* REQUIREMENT
Set down the listing exactly as given, minus images.

* GIVEN INFORMATION
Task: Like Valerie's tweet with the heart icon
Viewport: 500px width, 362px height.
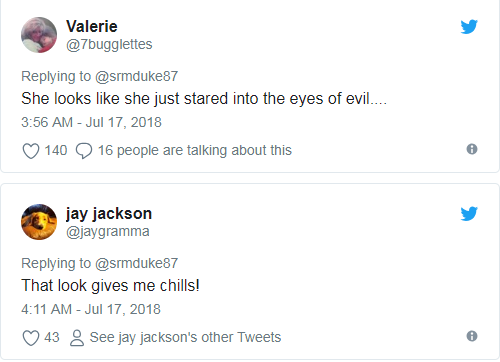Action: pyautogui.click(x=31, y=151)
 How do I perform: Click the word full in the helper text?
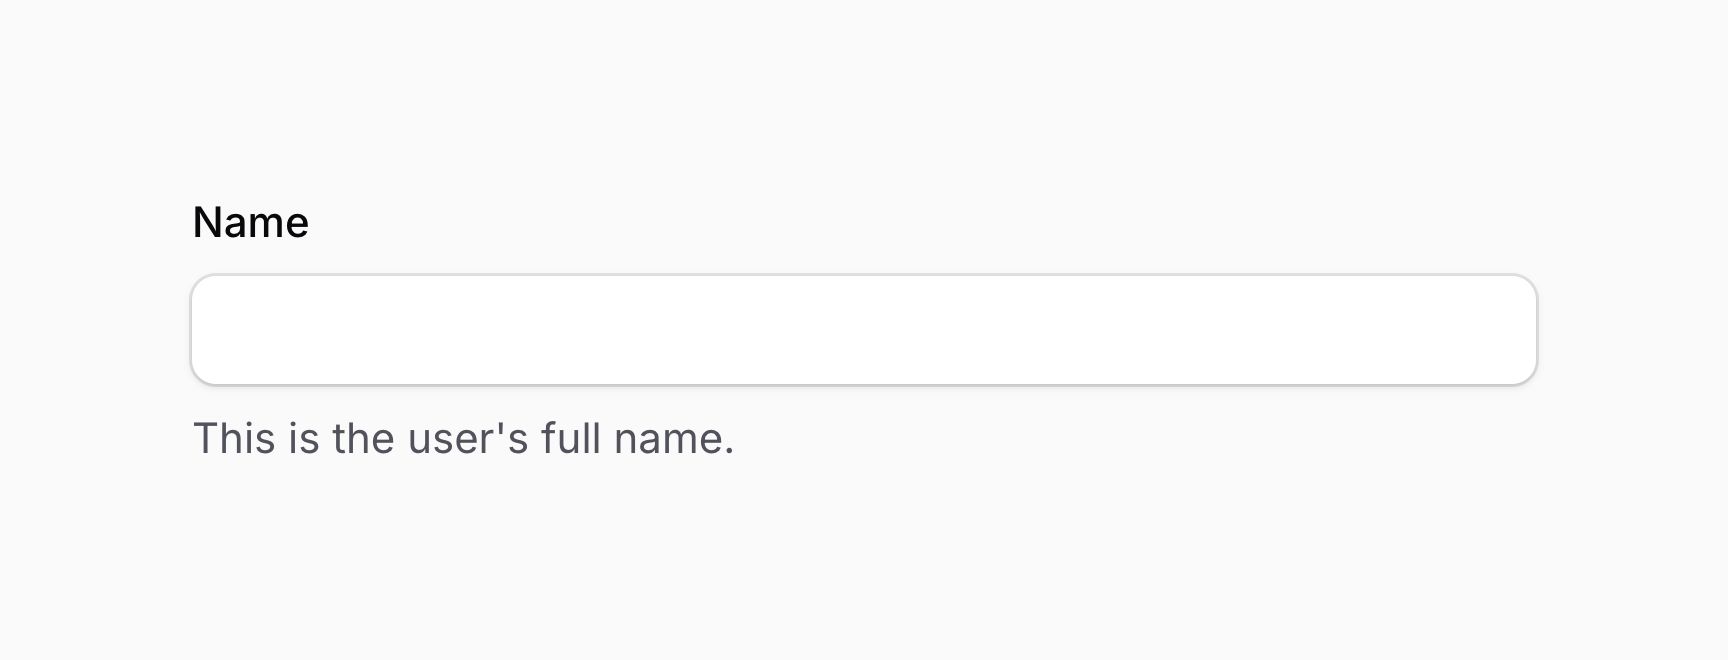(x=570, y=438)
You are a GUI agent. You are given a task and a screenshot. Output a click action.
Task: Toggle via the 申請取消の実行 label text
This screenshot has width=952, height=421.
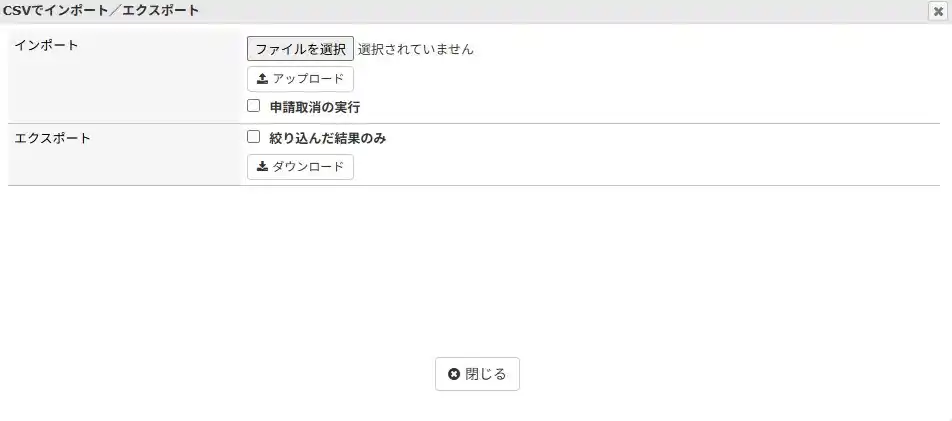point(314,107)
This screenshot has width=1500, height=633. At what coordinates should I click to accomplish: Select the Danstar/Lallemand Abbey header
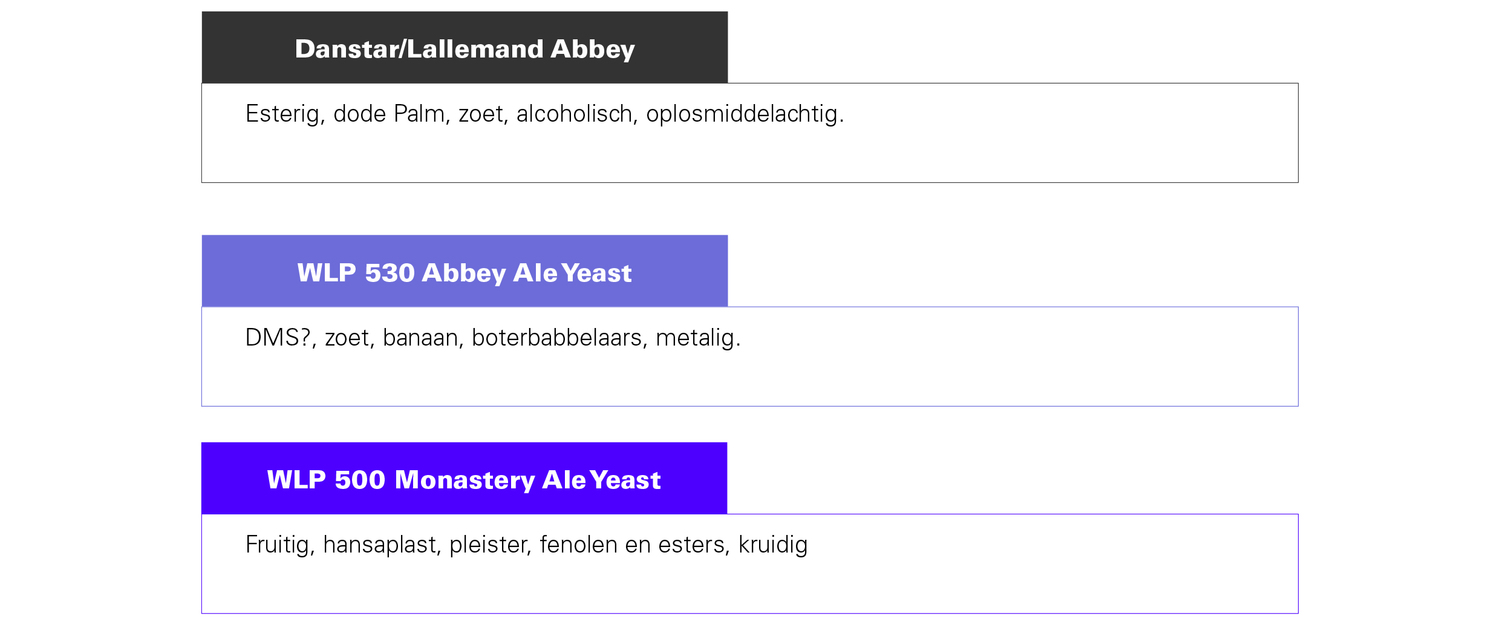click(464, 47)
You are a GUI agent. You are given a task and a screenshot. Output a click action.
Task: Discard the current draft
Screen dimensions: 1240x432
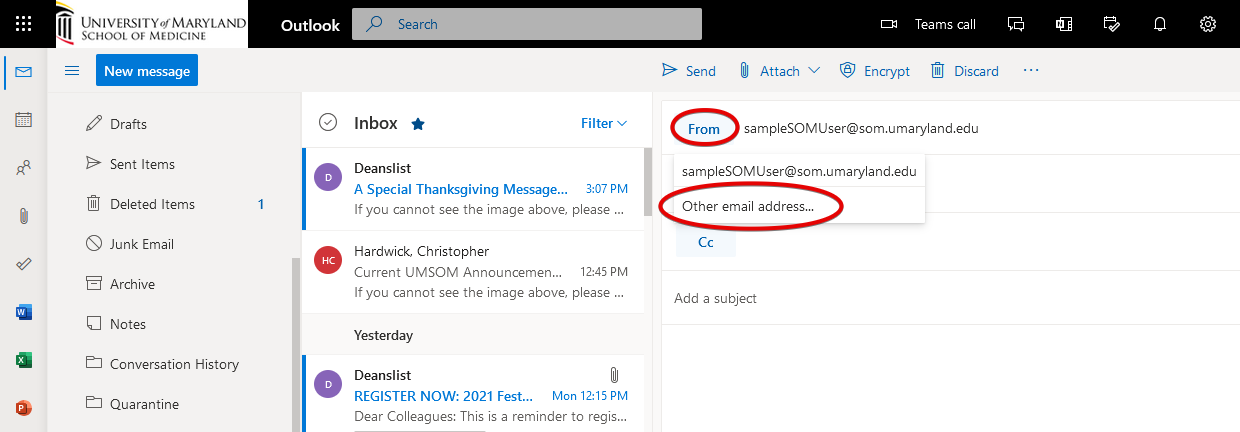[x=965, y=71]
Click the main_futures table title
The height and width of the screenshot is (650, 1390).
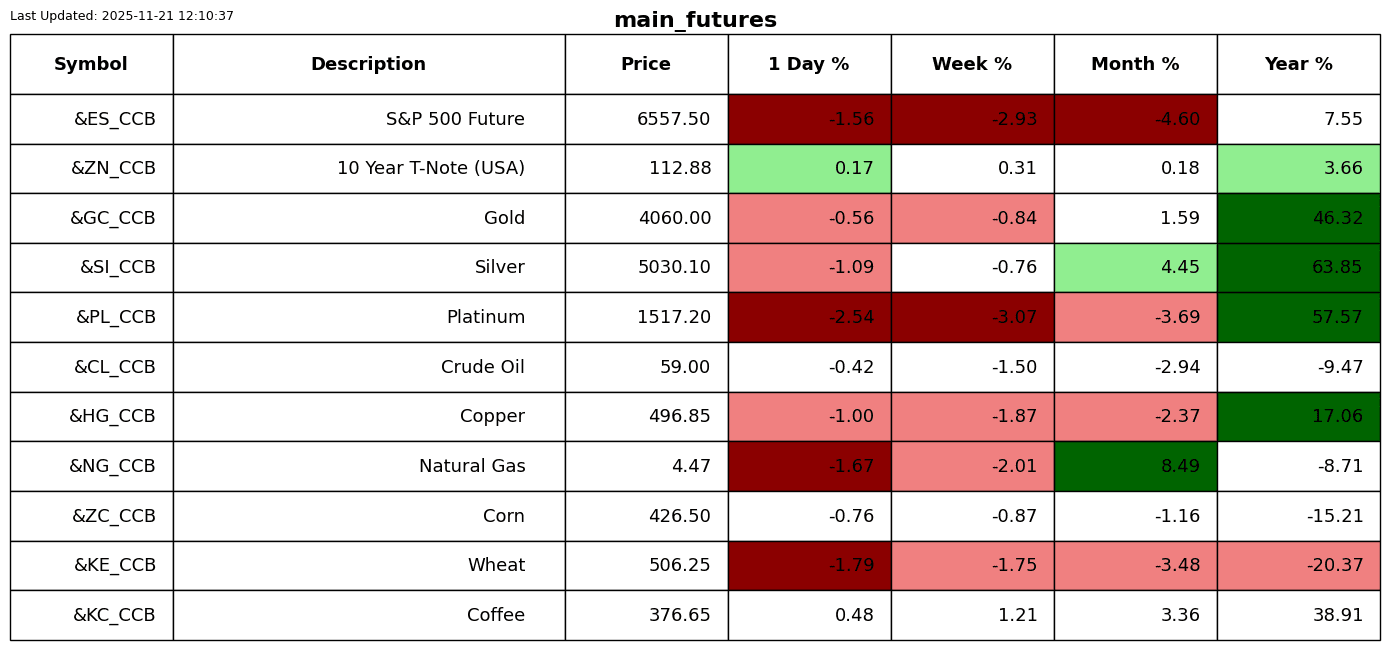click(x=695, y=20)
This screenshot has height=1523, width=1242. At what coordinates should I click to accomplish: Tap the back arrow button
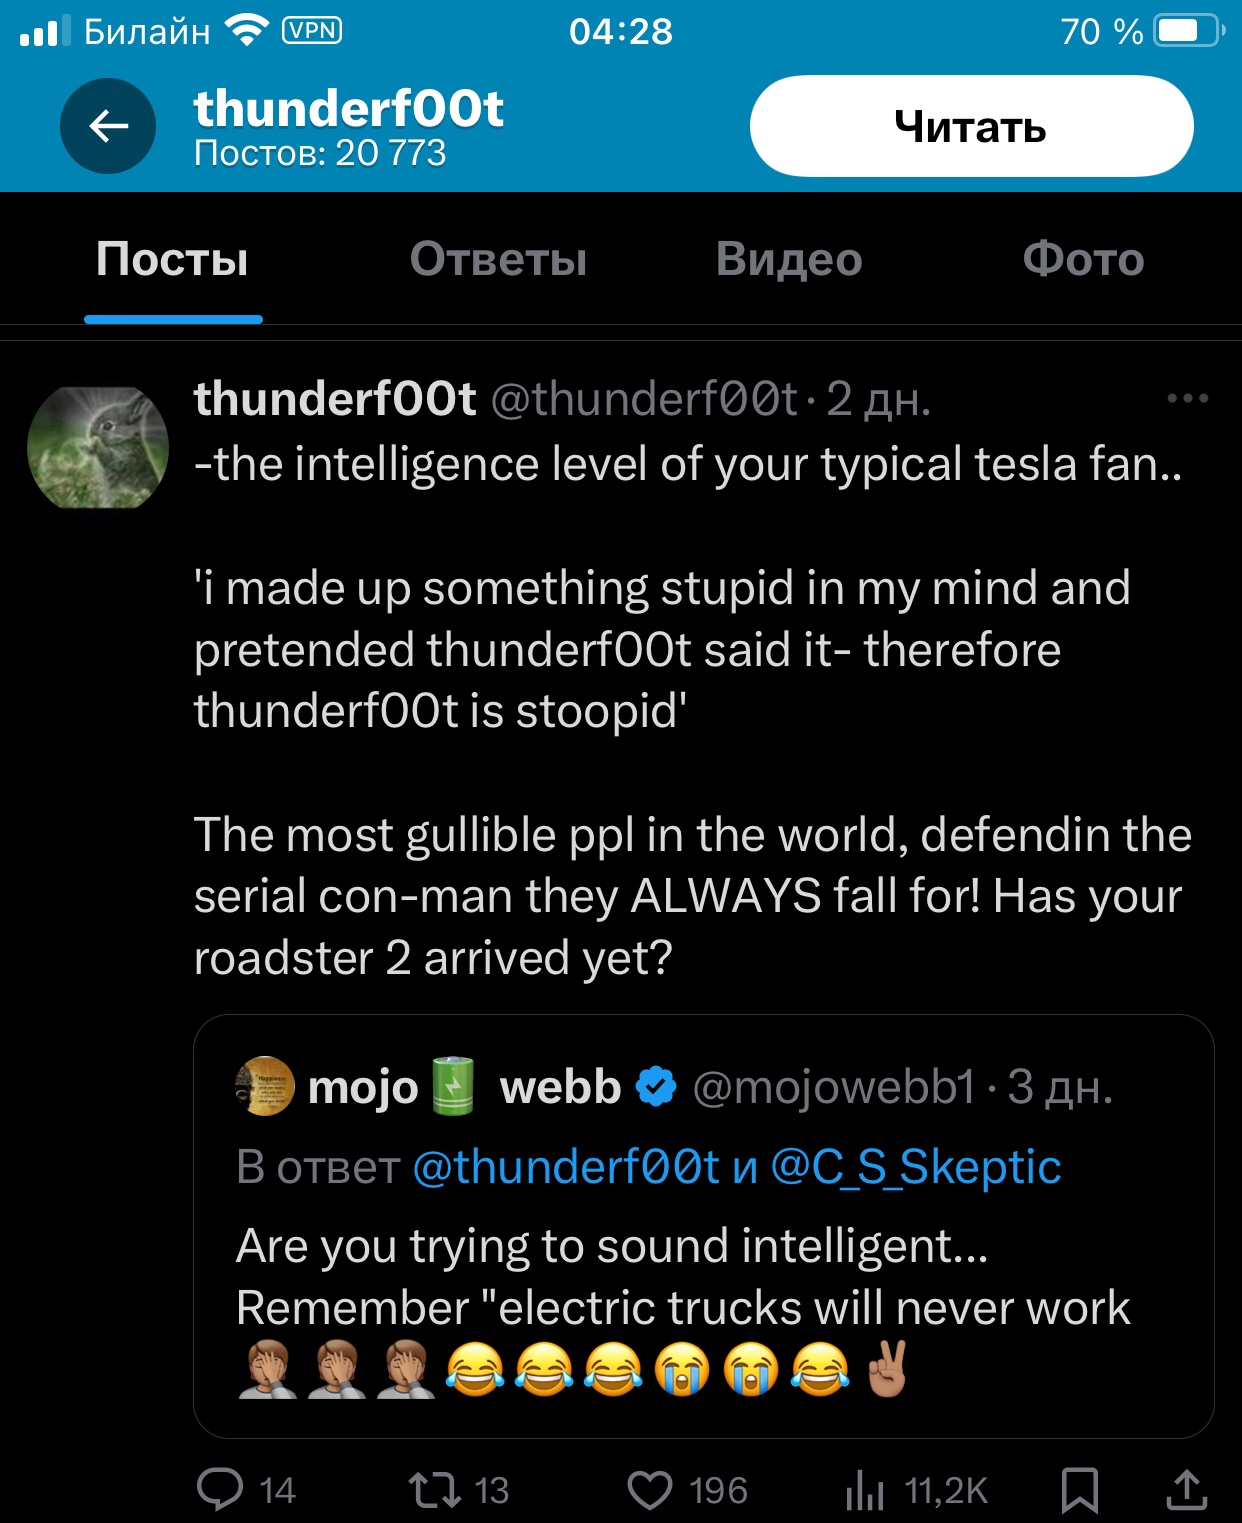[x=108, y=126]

* WRITTEN SOLUTION
Task: Like Valerie's tweet with the heart icon
Viewport: 500px width, 362px height.
Action: pyautogui.click(x=31, y=151)
 How do I perform: Click the word full in the helper text?
(x=570, y=438)
You are a GUI agent. You are given a task and a screenshot. Output a click action.
Task: Toggle via the 申請取消の実行 label text
This screenshot has width=952, height=421.
point(314,107)
This screenshot has width=1500, height=633. At what coordinates should I click to accomplish: Select the Danstar/Lallemand Abbey header
click(464, 47)
You are a GUI agent. You are given a task and a screenshot. Output a click action.
Task: Discard the current draft
Screen dimensions: 1240x432
[x=965, y=71]
Click the main_futures table title
The height and width of the screenshot is (650, 1390).
click(x=695, y=20)
This screenshot has height=1523, width=1242. At what coordinates should I click to accomplish: Tap the back arrow button
[x=108, y=126]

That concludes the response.